(Source data)

•••

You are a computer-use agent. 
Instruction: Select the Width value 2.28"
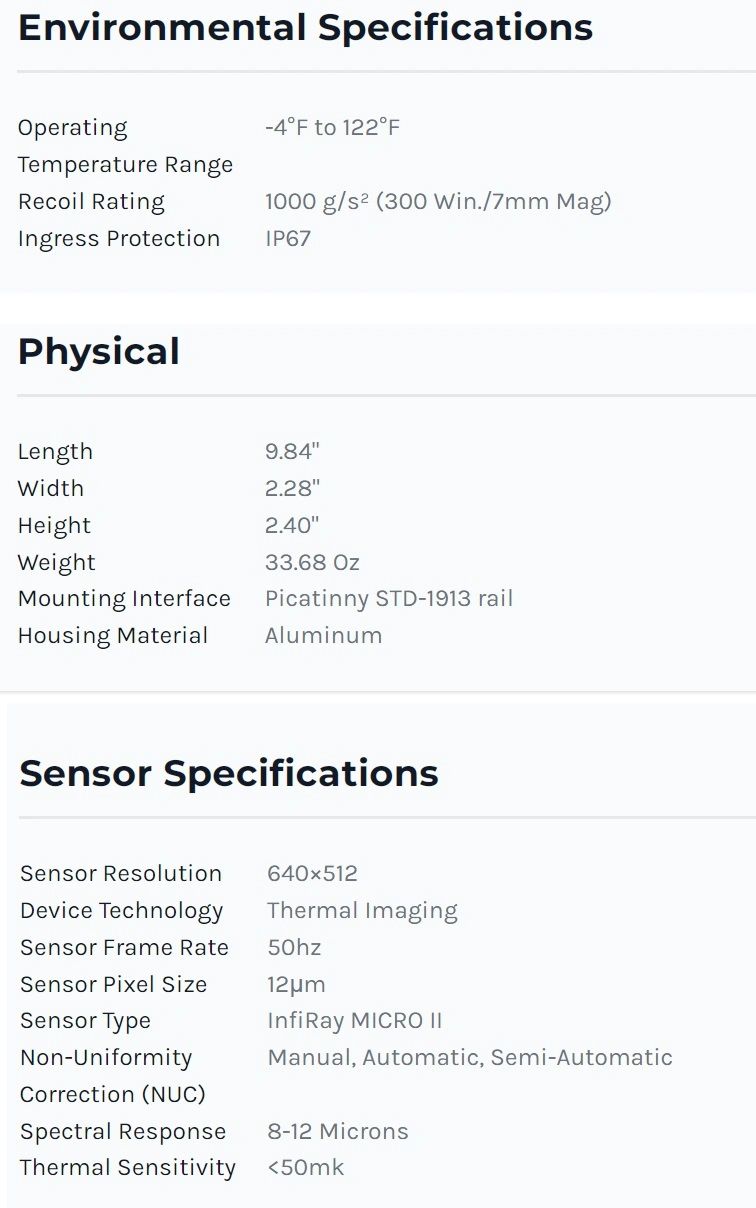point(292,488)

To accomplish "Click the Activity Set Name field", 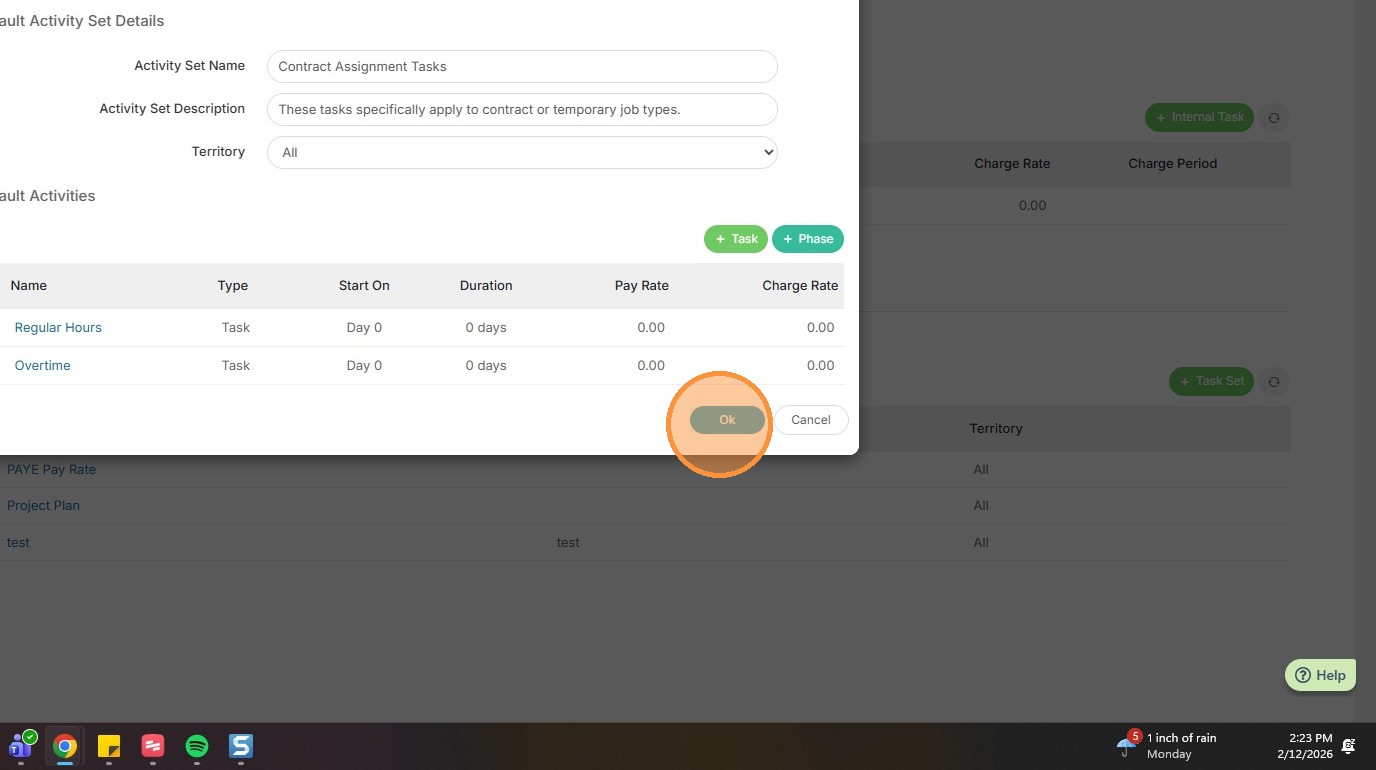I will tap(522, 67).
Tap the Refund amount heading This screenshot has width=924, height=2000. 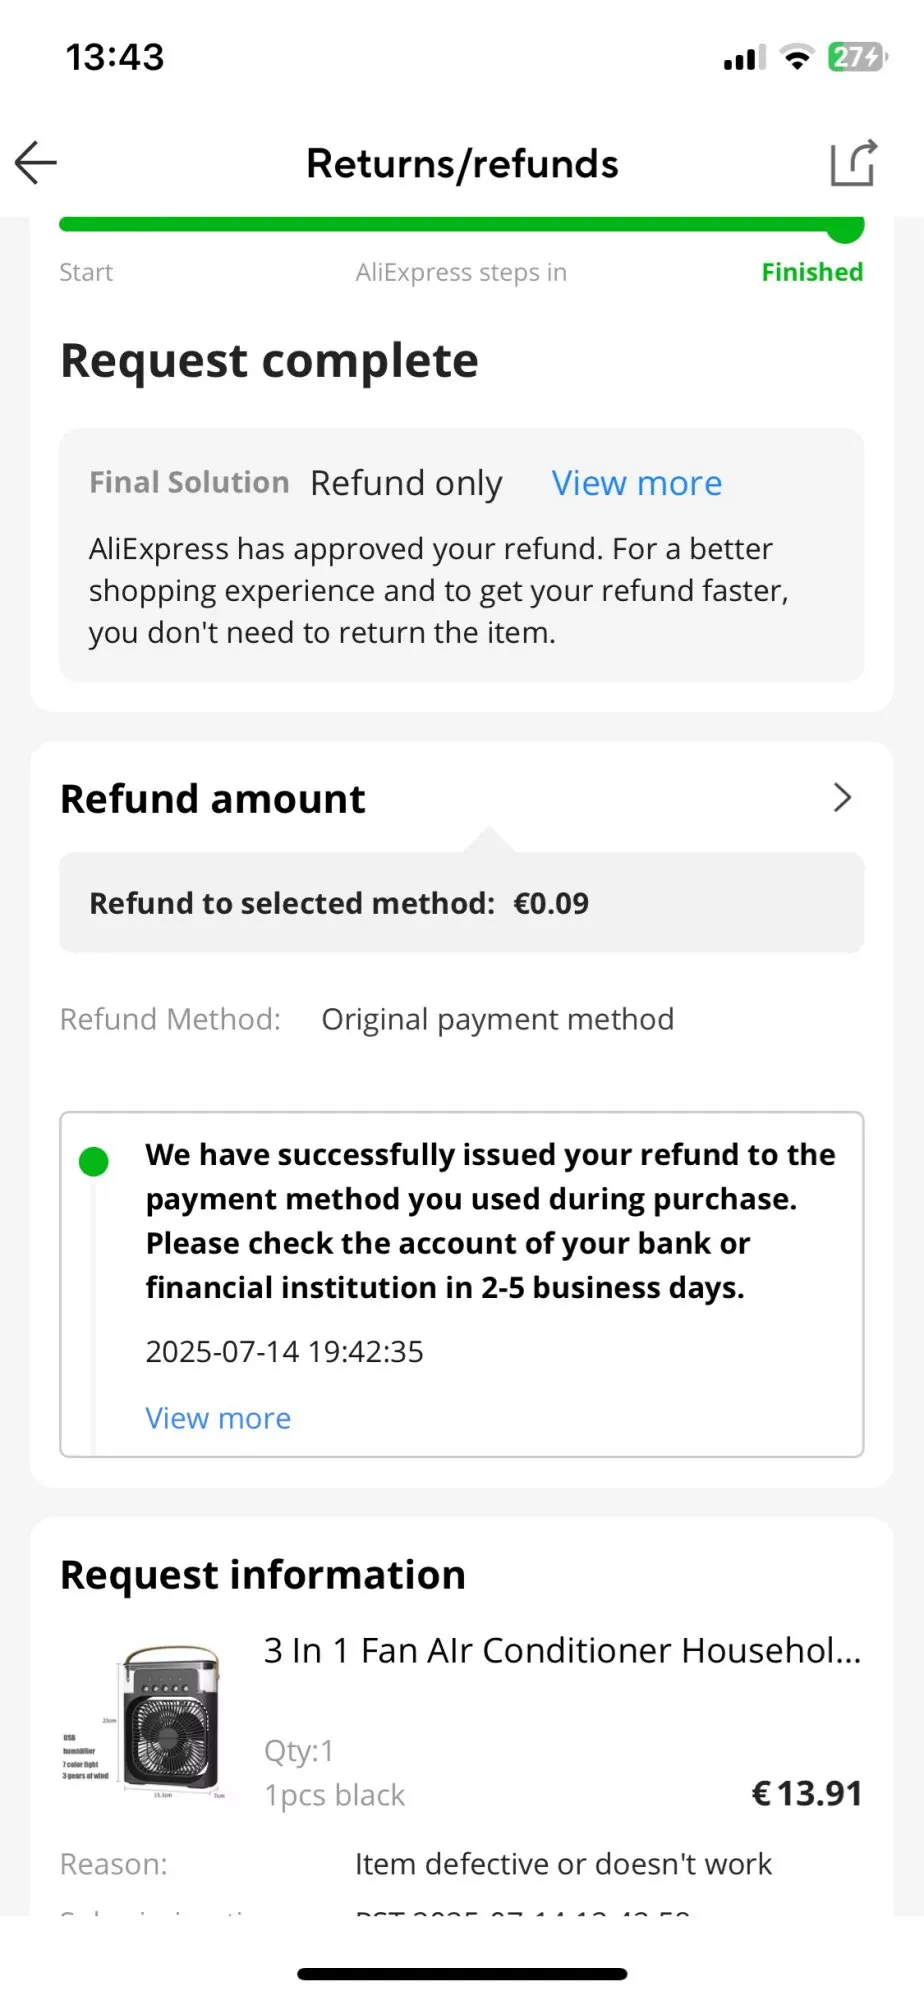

•••

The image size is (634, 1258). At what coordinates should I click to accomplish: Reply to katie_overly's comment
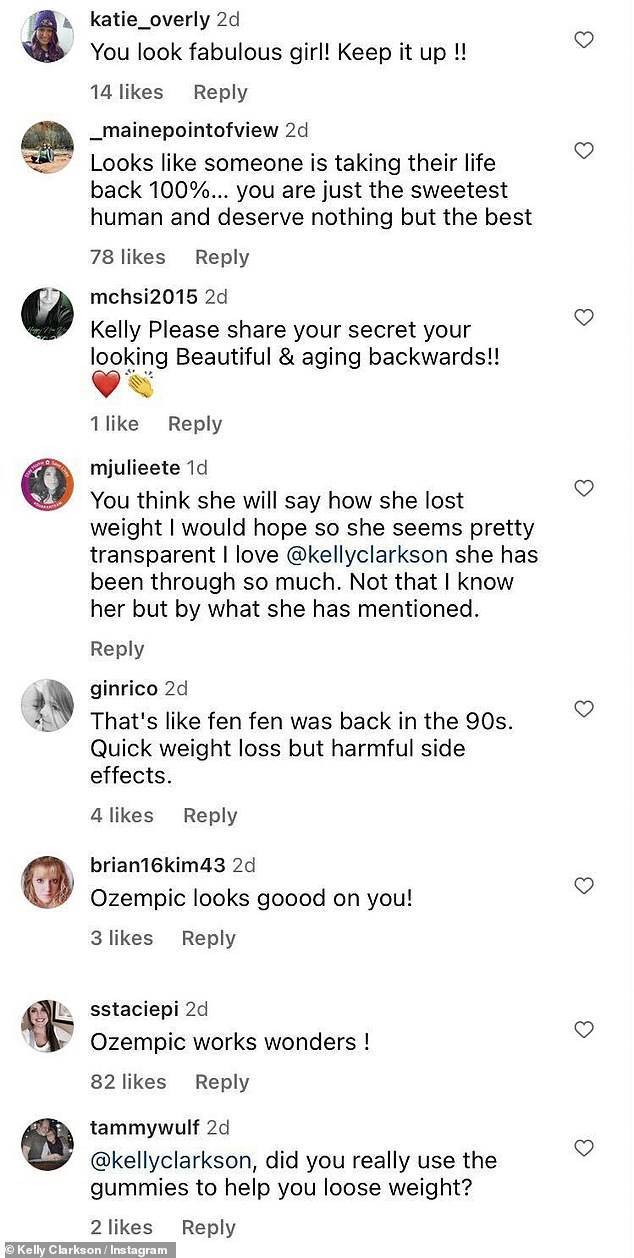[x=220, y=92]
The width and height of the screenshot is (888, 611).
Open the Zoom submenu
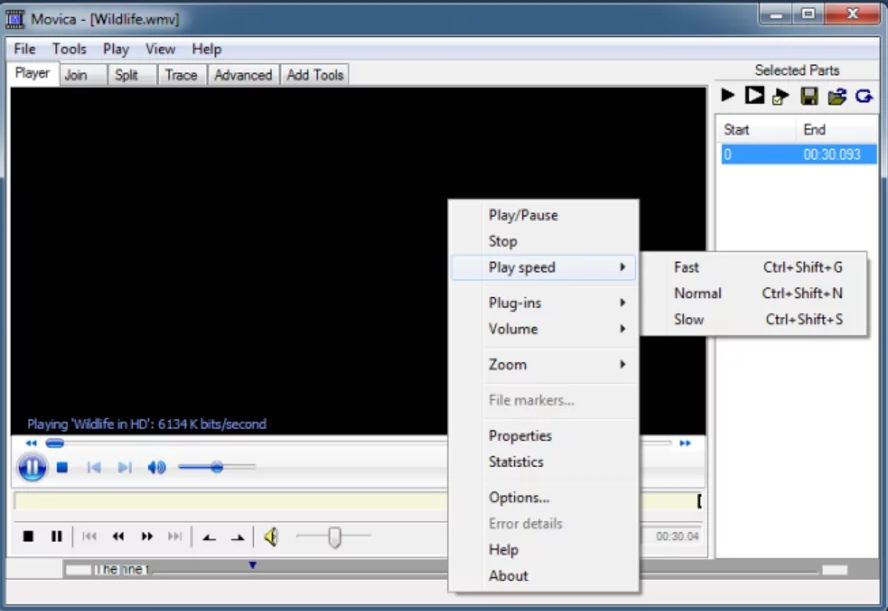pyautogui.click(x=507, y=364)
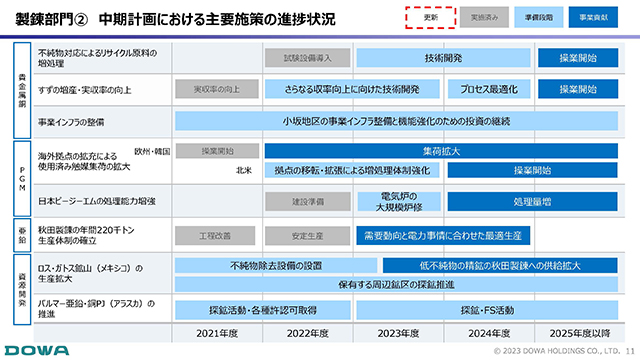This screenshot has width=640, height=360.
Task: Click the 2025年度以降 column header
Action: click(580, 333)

•••

Set problem ::
Render the lines as a numbered list, beginning with the line that contains "The image size" and continuing through the line that contains "Action: click(580, 333)", omitting any blank lines. Leave the pictures out of the list.

Task solution ::
1. The image size is (634, 1258). At what coordinates should I click to accomplish: Reply to katie_overly's comment
2. [x=220, y=92]
3. The width and height of the screenshot is (888, 611).
4. Open the Zoom submenu
5. pyautogui.click(x=507, y=364)
6. This screenshot has width=640, height=360.
7. Task: Click the 2025年度以降 column header
8. Action: click(580, 333)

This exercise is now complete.